You can tell a lot about the health of a community by the conduct on bonfire night. Like most people we've long forgotten the anti-Catholic trappings of November 5. Just as well, as our house is fervently leftfooted, but hungry in pursuit of a treat like this on our doorstep.

Marple Scouts had theirs in Brabyns Park last night and it was magnificent. I reckon there must have been 3000 people enjoying a great communal atmosphere. The still, clear night helped, but the fireworks were awesome. Brabyns is a perfect location, almost a stadium bowl with the fire at the Marple Bridge end, with the fireworks further down towards the football pitches.

It's the turn of Hawk Green tonight.

The Fantastic Five

We had a magnificent trip to London with all five boys on Friday.
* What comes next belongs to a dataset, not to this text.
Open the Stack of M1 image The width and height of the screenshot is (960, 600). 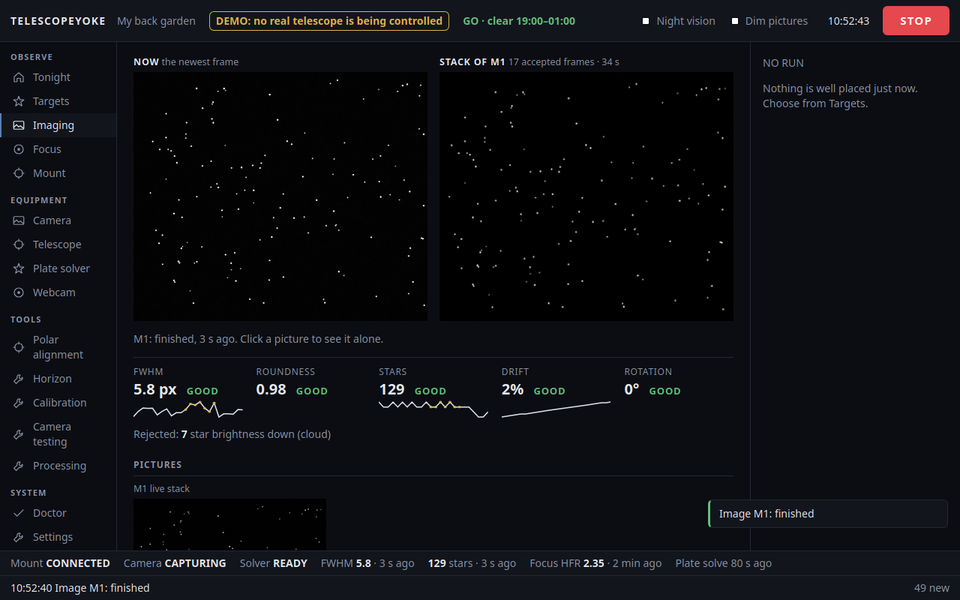tap(586, 197)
The family railcard made it all very affordable. The spirit and endurance of the boys made it a joy.
A travellers tale would bore the arse of you all, but we took in:
The Tower of London
River cruise to Westminster
Walk along the Embankment and up to Covent Garden
Cookies and ice cream in Covent Garden
The Tintin shop
Dinner at Giraffe on Essex Road with John and Rachel Dixon, godparents of the oldest, first meeting with the twins and the youngest.
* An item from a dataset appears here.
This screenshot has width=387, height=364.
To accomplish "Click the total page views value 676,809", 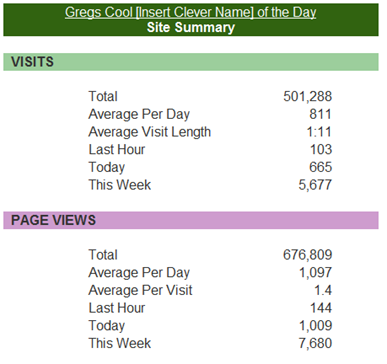I will click(x=308, y=255).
I can't believe how much Islington has changed. Even in 1999 (my era) there were more places to buy a candlestick than anything useful. Now it's changing again. Even Tesco has had to shut a petrol station to make way for apartments, All Bar One has gone, Clone Zone can't even make a fist of it (fnarr, fnarr) and the bookshop on Camden Passage has long since vanished. Alfredo's cafe on Essex Road had given up in about 1998, it's now open again as a slightly inauthentic sausage and mash gaff.

Still busy, still buzzy and high in my affections.
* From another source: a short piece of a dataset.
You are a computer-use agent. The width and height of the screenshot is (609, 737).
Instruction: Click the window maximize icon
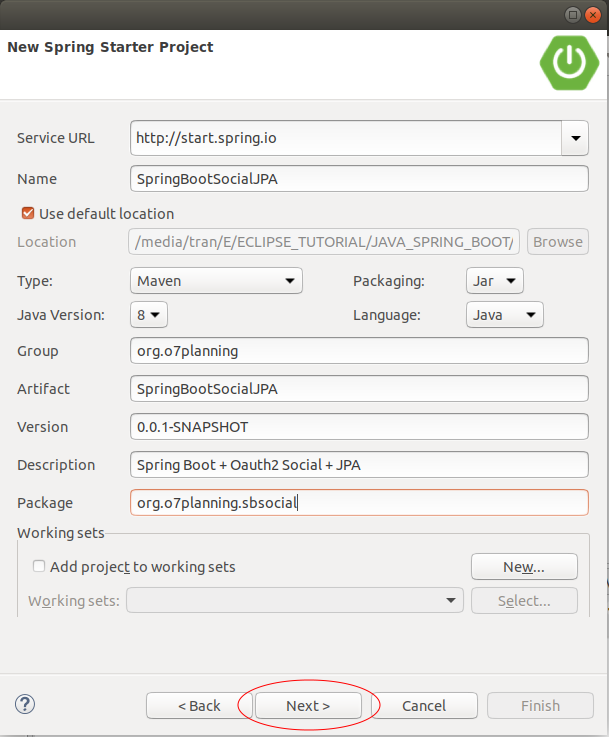(572, 15)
They boys loved Giraffe, even if the fish fingers were a bit of a surprise (salmon). Can't wait for that one to come to Manchester. They even coped admirably with Islington at mad hour and the cancellation of the train coming back.

Wednesday, November 01, 2006


Halloween went down a storm in our house. Face paints, costumes, elaborate food and drink, games in the garden, a carved out pumpkin, loads of sweets, games in the conservatory. One of the boys won a prize at holiday club for his superb Frankenstein costume - his idea, Rachel's execution (scuse the pun). All five boys went to bed happy and exhausted from so much fun.
And we didn't go trick or treating, or encourage anyone else's children by answering the door.
Sorry. Call it a guilty conscience, but I am veteran of several tours of duty of various parts of Lancaster in the much more sinister Lancastrian ritual of Mischief Night every 4 November. Even now I barely dare to confront the horror and inconvenience we must have brought to so many households.

Student Daze - whatever became of Viraj Mendis?

Over a pint of vegan beer me and Steve Connor reflected on some of the characters involved in student politics at Manchester University in our years, 1985-1988 in my case, dragging on for a year or two more for Comrade Connor.

Derek Draper is perhaps the most high profile Labour hack from that era. Following his showbiz marriage to Kate Gerraway of GMTV no more needs to be said. And no more can be said that would be digestable to readers of OK Magazine.

David Pannell veered from Tory student, through Labour, to the SWP and was nearly thrown out for trying to land one on a Tory minister. He was last spotted as an investment banker with Durlacher predicting the house price crash of 2005. Yes, that one.

But what ever happened to Viraj Mendis? I was told in Fresher’s Week by a leading lefty thug that this Sri Lankan communist was under no real threat of deportation, but was being used by this nasty little sect – The Revolutionary Communist Group – to wave a fist at the establishment.

Poor Viraj even had a stammer, prompting some graffiti in the library “V V V Viraj, F F F off”

He eventually took refuge in Hulme Church and as he became a rallying call for the ragbag army of crusties in pre-regenerated Hulme, the cops eventually stormed the church and sent him back to Sri Lanka. One of his supporters reflects on that here.

Some of my friends speculated that he’d be running his Dad’s tea plantation by now. He isn’t. He did go back, he wasn’t killed, but now lives in Germany. He’s even been back to Hulme. Which you can read about here.